Published: April 15, 2005

The Republican (Springfield, MA)

Each year, a growing number of middle-class Americans are surprised to find out that they're lumped with the super-rich when it comes to their annual tax liability.

In 2003, 89,000 tax returns in the Bay State - nearly 4 percent of state taxpayers - were subject to the "alternative minimum tax," costing them an average of $3,829. Originally designed to prevent America's wealthiest individuals from using various loopholes to escape paying taxes altogether, more middle-income Americans are obliged to pay the alternative minimum tax, (AMT), an extra tax paid on top of regular income tax.

Under the alternative minimum tax, which operates alongside the income tax, taxpayers who meet certain income and deduction thresholds must calculate their taxes both ways and pay whichever is greater. Exemption levels used to calculate the alternative minimum tax eligibility have not been updated for inflation. So as incomes and the value of federal tax deductions rise, more folks are caught in the double bind.

By 2010, nearly one-third of all Massachusetts taxpayers will be paying the alternative minimum tax, according to the Tax Policy Center, a joint enterprise of the Brookings Institution and the Urban Institute, two nonpartisan think tanks in Washington.

"The people who are hit by the alternative minimum tax are wage-earning salespeople, teachers, pharmacists, people who have lots of children or paid lots of local taxes - real estate, income and property taxes," according to the owner of a tax preparation service in Omaha.

U.S. Rep. Richard E. Neal, D-Springfield, has been a vocal proponent of simplifying the individual tax code to address this inequity. Efforts to rectify this law of unintended consequences have been unsuccessful. Currently, Congress is awaiting recommendations from a panel appointed by President Bush to study changes to the nation's tax system.

The panel is expected to propose eliminating or scaling back the tax. But killing the tax would deprive the government of more than $50 billion in revenue next year and $670 billion over the next decade, according the Tax Policy Center.

As another tax filing deadline faces the nation, it's time Congress faced up to tax inequities in America and did something about those imbalances. It won't be an easy fix, but that's what we hired Congress to do.

_TASK TO COMPLETE:_
Quote the editorial on the alternative minimum tax word for word, everything from "Each year, a" down to "regular income tax.".

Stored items
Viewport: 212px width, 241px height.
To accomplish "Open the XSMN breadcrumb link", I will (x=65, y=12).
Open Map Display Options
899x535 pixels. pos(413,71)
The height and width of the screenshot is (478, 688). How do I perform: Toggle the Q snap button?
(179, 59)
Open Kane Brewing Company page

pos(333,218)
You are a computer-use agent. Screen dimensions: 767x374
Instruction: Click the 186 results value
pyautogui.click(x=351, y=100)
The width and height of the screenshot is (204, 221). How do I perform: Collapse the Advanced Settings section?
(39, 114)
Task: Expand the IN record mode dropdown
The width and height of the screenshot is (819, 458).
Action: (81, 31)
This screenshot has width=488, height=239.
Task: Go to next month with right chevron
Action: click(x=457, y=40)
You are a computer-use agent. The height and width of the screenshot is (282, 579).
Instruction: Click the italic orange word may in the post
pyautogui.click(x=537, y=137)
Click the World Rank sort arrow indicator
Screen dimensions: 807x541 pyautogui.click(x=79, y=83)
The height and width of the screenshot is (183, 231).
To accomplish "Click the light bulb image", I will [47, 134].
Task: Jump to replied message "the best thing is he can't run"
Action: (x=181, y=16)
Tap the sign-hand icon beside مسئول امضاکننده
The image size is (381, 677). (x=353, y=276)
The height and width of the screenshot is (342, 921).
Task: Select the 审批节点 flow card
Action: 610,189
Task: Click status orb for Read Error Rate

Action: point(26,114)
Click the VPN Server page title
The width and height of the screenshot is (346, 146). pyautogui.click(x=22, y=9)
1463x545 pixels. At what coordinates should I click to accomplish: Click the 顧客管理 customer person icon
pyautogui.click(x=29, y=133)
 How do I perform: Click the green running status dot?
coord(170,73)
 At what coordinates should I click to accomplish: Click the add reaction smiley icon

_WRITTEN SOLUTION:_
Each year, a growing number of middle-class Americans are surprised to find out that they're lumped with the super-rich when it comes to their annual tax liability.

In 2003, 89,000 tax returns in the Bay State - nearly 4 percent of state taxpayers - were subject to the "alternative minimum tax," costing them an average of $3,829. Originally designed to prevent America's wealthiest individuals from using various loopholes to escape paying taxes altogether, more middle-income Americans are obliged to pay the alternative minimum tax, (AMT), an extra tax paid on top of regular income tax.